Mabel and Rosenthal’s story together is as touching as it is uncomfortable - but it’s the Altman-style overlapping narratives that really demonstrate Chained For Life’s brilliance. In conversation and action, we’re given an almost overwhelming picture of the place of the disfigured within cinema. Characters discuss actors’ transformative powers, namechecking Daniel Day-Lewis' faux-cerebral palsy from My Left Foot and Orson Welles’ Othello blackface. The able-bodied actors deliver all manner of patronising condescension to their disabled co-stars - never outright cruel, but always displaying subtle, insidious prejudice - while trading between themselves methods of looking even more beautiful. And throughout, there’s a simmering subplot of the police looking for a murder suspect only referred to as having “distinctive facial characteristics.”

And then! Chained For Life takes another turn, as the disabled cast members - banished to sleep on set, in an abandoned hospital next to a breast enlargement clinic (!) - start making their own film. Here, Schimberg delves into a wildly meta realm. The lines between actor and character become blurred, various levels of reality, fantasy, and filmmaking blending together, leading up to a tantalisingly opaque series of alternate endings - all filmed on beautiful, grainy film stock that only highlights the artifice of it all. Oooooh, there’s a lot to dig into in this movie. I love it.

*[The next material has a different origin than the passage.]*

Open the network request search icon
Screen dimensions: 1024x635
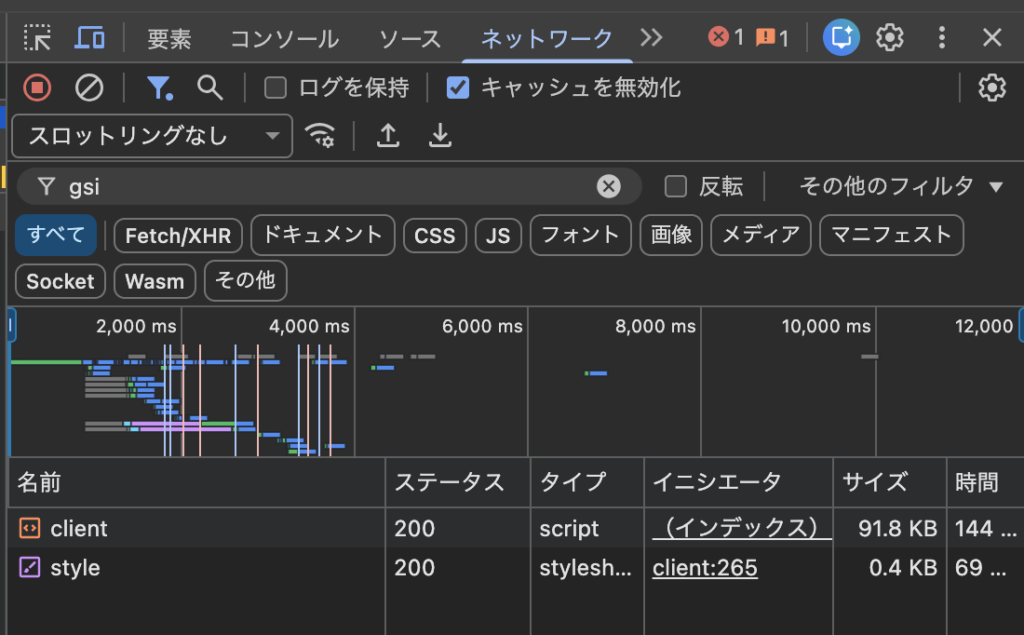tap(210, 88)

There’s no getting around the fact that while Chained For Life is something of a treatise on the way cinema treats the disfigured, it’s also a movie featuring disfigured actors - making it as much a sibling to Freaks’ ilk as it is a response to it. But Schimberg, as you’d expect, is aware of this, as his ever-deepening layers of meta-commentary demonstrate. Chained For Life almost dares you to judge it - and welcomes criticisms. The film is about how Hollywood isn’t “there” yet with regards to representation, and it all but explicitly states that even this movie doesn’t have the answers.

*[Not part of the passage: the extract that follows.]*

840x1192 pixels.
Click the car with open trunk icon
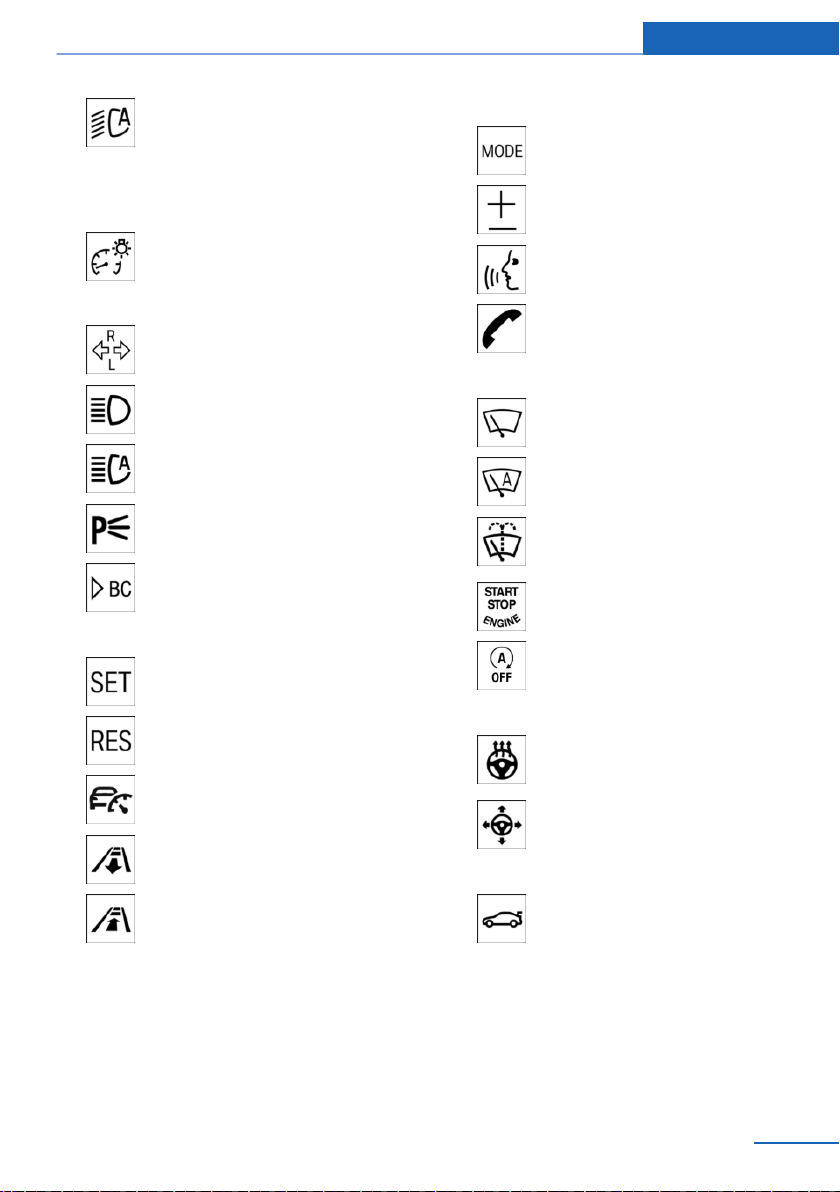(x=501, y=918)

Despite taking place on a movie set, Chained For Life is unlike most films about filmmaking. This isn’t about the creative process, or art versus commerce, or a self-indulgent inside joke. Hyper-literate and self-aware, it’s an incisive film about prejudice and representation, referring to and critiquing Hollywood history (it takes its very title from a 1952 exploitation film about Siamese twins) while making its own observations and telling its own story. Clearly, this was a highly personal work for Schimberg, and he’s absolutely achieved his goals with this spectacularly moving and entertaining feature. 

If you extend its thematic ideas outward, as the film itself does on occasion, Chained For Life could be a defining film about representation not just for the disabled, but for any group that Hollywood marginalises. It’s full of questions about representation, empathy, the nature of beauty, the values of cinema, and more - and crucially, never pretends to answer them. You’ll likely come away from it, as I did, acutely aware of your own unacknowledged prejudices - but that’s good. And the movie’s great.